DATA SHOWN >>
=-=-=
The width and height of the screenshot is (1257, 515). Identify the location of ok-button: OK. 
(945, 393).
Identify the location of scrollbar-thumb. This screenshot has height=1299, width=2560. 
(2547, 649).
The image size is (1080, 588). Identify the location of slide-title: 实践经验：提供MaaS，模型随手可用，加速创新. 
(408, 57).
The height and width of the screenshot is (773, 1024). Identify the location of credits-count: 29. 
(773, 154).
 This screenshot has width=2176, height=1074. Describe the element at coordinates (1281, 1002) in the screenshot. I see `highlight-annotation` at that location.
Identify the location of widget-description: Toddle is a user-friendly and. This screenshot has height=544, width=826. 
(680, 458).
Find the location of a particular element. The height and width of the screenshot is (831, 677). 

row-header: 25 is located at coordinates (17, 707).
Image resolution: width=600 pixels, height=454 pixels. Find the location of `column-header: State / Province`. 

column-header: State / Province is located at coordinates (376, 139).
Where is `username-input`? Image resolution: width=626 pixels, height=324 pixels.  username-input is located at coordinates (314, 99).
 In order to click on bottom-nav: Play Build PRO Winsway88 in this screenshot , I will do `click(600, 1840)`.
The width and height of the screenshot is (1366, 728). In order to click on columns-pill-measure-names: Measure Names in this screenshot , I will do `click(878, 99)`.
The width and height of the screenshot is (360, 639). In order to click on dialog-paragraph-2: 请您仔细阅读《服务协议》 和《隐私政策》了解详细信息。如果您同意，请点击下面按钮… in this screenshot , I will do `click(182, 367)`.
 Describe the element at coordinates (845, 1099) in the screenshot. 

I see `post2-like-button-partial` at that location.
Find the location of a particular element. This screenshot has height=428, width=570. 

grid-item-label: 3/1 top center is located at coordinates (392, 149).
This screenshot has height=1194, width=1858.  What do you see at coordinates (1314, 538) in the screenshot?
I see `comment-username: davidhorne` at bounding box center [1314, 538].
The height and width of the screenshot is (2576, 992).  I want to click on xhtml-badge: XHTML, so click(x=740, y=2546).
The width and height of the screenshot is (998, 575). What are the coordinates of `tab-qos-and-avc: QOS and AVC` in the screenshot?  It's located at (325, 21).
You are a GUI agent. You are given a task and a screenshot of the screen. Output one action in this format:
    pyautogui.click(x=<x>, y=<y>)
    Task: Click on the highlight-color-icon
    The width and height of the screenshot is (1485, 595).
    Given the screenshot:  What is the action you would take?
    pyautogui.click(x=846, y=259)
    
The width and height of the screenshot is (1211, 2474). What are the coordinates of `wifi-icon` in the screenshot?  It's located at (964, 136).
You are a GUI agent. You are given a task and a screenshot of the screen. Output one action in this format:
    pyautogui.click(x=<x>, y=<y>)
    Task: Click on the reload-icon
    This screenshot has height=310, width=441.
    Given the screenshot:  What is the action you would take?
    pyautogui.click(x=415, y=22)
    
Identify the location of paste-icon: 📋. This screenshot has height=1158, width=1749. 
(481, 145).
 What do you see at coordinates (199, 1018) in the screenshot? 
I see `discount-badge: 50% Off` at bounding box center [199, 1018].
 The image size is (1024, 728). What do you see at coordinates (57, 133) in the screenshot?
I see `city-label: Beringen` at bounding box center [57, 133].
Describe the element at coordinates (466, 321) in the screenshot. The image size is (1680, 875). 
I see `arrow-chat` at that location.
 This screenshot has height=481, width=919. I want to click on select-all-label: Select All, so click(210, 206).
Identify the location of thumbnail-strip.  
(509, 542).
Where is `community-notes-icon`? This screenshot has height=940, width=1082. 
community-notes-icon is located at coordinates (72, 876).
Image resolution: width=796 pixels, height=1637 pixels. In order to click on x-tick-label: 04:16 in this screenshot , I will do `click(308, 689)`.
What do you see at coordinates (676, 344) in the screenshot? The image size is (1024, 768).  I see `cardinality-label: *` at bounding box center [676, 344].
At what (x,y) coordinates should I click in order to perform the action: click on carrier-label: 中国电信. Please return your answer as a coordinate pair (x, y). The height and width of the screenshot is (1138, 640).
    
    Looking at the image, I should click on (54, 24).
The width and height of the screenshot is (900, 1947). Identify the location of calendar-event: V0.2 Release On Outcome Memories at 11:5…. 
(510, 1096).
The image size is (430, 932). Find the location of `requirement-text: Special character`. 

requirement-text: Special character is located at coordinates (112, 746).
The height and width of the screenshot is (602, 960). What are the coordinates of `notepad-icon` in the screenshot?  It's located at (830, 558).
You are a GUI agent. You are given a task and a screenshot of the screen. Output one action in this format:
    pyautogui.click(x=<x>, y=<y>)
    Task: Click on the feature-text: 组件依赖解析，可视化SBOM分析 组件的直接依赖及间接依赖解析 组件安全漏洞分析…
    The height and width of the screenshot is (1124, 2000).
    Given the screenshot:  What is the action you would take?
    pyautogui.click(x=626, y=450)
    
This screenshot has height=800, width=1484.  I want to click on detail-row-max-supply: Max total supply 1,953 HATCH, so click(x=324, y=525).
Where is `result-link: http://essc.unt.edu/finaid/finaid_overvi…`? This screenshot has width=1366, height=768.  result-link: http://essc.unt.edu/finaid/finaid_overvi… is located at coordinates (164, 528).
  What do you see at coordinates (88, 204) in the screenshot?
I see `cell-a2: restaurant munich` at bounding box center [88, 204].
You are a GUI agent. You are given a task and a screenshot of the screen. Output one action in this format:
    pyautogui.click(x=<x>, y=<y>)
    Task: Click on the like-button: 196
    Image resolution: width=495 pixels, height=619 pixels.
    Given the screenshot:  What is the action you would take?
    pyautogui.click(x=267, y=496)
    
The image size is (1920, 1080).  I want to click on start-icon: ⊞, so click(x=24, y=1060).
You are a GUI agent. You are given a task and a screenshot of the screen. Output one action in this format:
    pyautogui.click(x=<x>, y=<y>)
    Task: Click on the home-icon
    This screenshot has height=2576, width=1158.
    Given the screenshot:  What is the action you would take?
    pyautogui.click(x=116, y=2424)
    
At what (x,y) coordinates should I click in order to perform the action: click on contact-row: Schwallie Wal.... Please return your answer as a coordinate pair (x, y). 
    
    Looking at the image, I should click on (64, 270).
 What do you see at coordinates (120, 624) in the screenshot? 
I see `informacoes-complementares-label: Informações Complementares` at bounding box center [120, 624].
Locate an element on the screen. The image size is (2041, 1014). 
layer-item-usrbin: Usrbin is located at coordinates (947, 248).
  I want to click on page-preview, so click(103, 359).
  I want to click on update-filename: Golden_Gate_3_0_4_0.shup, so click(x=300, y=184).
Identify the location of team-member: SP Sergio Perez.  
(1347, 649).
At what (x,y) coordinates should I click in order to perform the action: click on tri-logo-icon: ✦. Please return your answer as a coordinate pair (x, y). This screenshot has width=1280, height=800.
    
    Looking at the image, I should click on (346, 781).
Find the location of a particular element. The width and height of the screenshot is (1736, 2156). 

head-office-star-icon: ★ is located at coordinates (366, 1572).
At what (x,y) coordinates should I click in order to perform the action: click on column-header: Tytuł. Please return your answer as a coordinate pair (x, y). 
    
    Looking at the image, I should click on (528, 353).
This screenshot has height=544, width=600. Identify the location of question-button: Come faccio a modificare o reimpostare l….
=-=-=
TASK INSTRUCTIONS >> Return all of the rows above word for word, with nothing changed.

RESULT OF THE TASK >>
The width and height of the screenshot is (1257, 515). Identify the location of ok-button: OK. 
(945, 393).
Identify the location of scrollbar-thumb. This screenshot has height=1299, width=2560. 
(2547, 649).
The image size is (1080, 588). Identify the location of slide-title: 实践经验：提供MaaS，模型随手可用，加速创新. 
(408, 57).
The height and width of the screenshot is (773, 1024). Identify the location of credits-count: 29. 
(773, 154).
 This screenshot has width=2176, height=1074. Describe the element at coordinates (1281, 1002) in the screenshot. I see `highlight-annotation` at that location.
Identify the location of widget-description: Toddle is a user-friendly and. This screenshot has height=544, width=826. 
(680, 458).
Find the location of a particular element. The height and width of the screenshot is (831, 677). 

row-header: 25 is located at coordinates (17, 707).
Image resolution: width=600 pixels, height=454 pixels. Find the location of `column-header: State / Province`. 

column-header: State / Province is located at coordinates (376, 139).
Where is `username-input`? Image resolution: width=626 pixels, height=324 pixels.  username-input is located at coordinates (314, 99).
 In order to click on bottom-nav: Play Build PRO Winsway88 in this screenshot , I will do `click(600, 1840)`.
The width and height of the screenshot is (1366, 728). In order to click on columns-pill-measure-names: Measure Names in this screenshot , I will do `click(878, 99)`.
The width and height of the screenshot is (360, 639). In order to click on dialog-paragraph-2: 请您仔细阅读《服务协议》 和《隐私政策》了解详细信息。如果您同意，请点击下面按钮… in this screenshot , I will do `click(182, 367)`.
 Describe the element at coordinates (845, 1099) in the screenshot. 

I see `post2-like-button-partial` at that location.
Find the location of a particular element. This screenshot has height=428, width=570. 

grid-item-label: 3/1 top center is located at coordinates (392, 149).
This screenshot has height=1194, width=1858.  What do you see at coordinates (1314, 538) in the screenshot?
I see `comment-username: davidhorne` at bounding box center [1314, 538].
The height and width of the screenshot is (2576, 992).  I want to click on xhtml-badge: XHTML, so click(x=740, y=2546).
The width and height of the screenshot is (998, 575). What are the coordinates of `tab-qos-and-avc: QOS and AVC` in the screenshot?  It's located at (325, 21).
You are a GUI agent. You are given a task and a screenshot of the screen. Output one action in this format:
    pyautogui.click(x=<x>, y=<y>)
    Task: Click on the highlight-color-icon
    The width and height of the screenshot is (1485, 595).
    Given the screenshot:  What is the action you would take?
    pyautogui.click(x=846, y=259)
    
The width and height of the screenshot is (1211, 2474). What are the coordinates of `wifi-icon` in the screenshot?  It's located at (964, 136).
You are a GUI agent. You are given a task and a screenshot of the screen. Output one action in this format:
    pyautogui.click(x=<x>, y=<y>)
    Task: Click on the reload-icon
    This screenshot has height=310, width=441.
    Given the screenshot:  What is the action you would take?
    pyautogui.click(x=415, y=22)
    
Identify the location of paste-icon: 📋. This screenshot has height=1158, width=1749. 
(481, 145).
 What do you see at coordinates (199, 1018) in the screenshot? 
I see `discount-badge: 50% Off` at bounding box center [199, 1018].
 The image size is (1024, 728). What do you see at coordinates (57, 133) in the screenshot?
I see `city-label: Beringen` at bounding box center [57, 133].
Describe the element at coordinates (466, 321) in the screenshot. The image size is (1680, 875). 
I see `arrow-chat` at that location.
 This screenshot has height=481, width=919. I want to click on select-all-label: Select All, so click(210, 206).
Identify the location of thumbnail-strip.  
(509, 542).
Where is `community-notes-icon`? This screenshot has height=940, width=1082. 
community-notes-icon is located at coordinates (72, 876).
Image resolution: width=796 pixels, height=1637 pixels. In order to click on x-tick-label: 04:16 in this screenshot , I will do `click(308, 689)`.
What do you see at coordinates (676, 344) in the screenshot? The image size is (1024, 768).  I see `cardinality-label: *` at bounding box center [676, 344].
At what (x,y) coordinates should I click in order to perform the action: click on carrier-label: 中国电信. Please return your answer as a coordinate pair (x, y). The height and width of the screenshot is (1138, 640).
    
    Looking at the image, I should click on (54, 24).
The width and height of the screenshot is (900, 1947). Identify the location of calendar-event: V0.2 Release On Outcome Memories at 11:5…. 
(510, 1096).
The image size is (430, 932). Find the location of `requirement-text: Special character`. 

requirement-text: Special character is located at coordinates (112, 746).
The height and width of the screenshot is (602, 960). What are the coordinates of `notepad-icon` in the screenshot?  It's located at (830, 558).
You are a GUI agent. You are given a task and a screenshot of the screen. Output one action in this format:
    pyautogui.click(x=<x>, y=<y>)
    Task: Click on the feature-text: 组件依赖解析，可视化SBOM分析 组件的直接依赖及间接依赖解析 组件安全漏洞分析…
    The height and width of the screenshot is (1124, 2000).
    Given the screenshot:  What is the action you would take?
    pyautogui.click(x=626, y=450)
    
This screenshot has height=800, width=1484.  I want to click on detail-row-max-supply: Max total supply 1,953 HATCH, so click(x=324, y=525).
Where is `result-link: http://essc.unt.edu/finaid/finaid_overvi…`? This screenshot has width=1366, height=768.  result-link: http://essc.unt.edu/finaid/finaid_overvi… is located at coordinates (164, 528).
  What do you see at coordinates (88, 204) in the screenshot?
I see `cell-a2: restaurant munich` at bounding box center [88, 204].
You are a GUI agent. You are given a task and a screenshot of the screen. Output one action in this format:
    pyautogui.click(x=<x>, y=<y>)
    Task: Click on the like-button: 196
    Image resolution: width=495 pixels, height=619 pixels.
    Given the screenshot:  What is the action you would take?
    pyautogui.click(x=267, y=496)
    
The image size is (1920, 1080).  I want to click on start-icon: ⊞, so click(x=24, y=1060).
You are a GUI agent. You are given a task and a screenshot of the screen. Output one action in this format:
    pyautogui.click(x=<x>, y=<y>)
    Task: Click on the home-icon
    This screenshot has height=2576, width=1158.
    Given the screenshot:  What is the action you would take?
    pyautogui.click(x=116, y=2424)
    
At what (x,y) coordinates should I click in order to perform the action: click on contact-row: Schwallie Wal.... Please return your answer as a coordinate pair (x, y). 
    
    Looking at the image, I should click on (64, 270).
 What do you see at coordinates (120, 624) in the screenshot? 
I see `informacoes-complementares-label: Informações Complementares` at bounding box center [120, 624].
Locate an element on the screen. The image size is (2041, 1014). 
layer-item-usrbin: Usrbin is located at coordinates (947, 248).
  I want to click on page-preview, so click(103, 359).
  I want to click on update-filename: Golden_Gate_3_0_4_0.shup, so click(x=300, y=184).
Identify the location of team-member: SP Sergio Perez.  
(1347, 649).
At what (x,y) coordinates should I click in order to perform the action: click on tri-logo-icon: ✦. Please return your answer as a coordinate pair (x, y). This screenshot has width=1280, height=800.
    
    Looking at the image, I should click on (346, 781).
Find the location of a particular element. The width and height of the screenshot is (1736, 2156). 

head-office-star-icon: ★ is located at coordinates (366, 1572).
At what (x,y) coordinates should I click in order to perform the action: click on column-header: Tytuł. Please return your answer as a coordinate pair (x, y). 
    
    Looking at the image, I should click on (528, 353).
This screenshot has height=544, width=600. Identify the location of question-button: Come faccio a modificare o reimpostare l….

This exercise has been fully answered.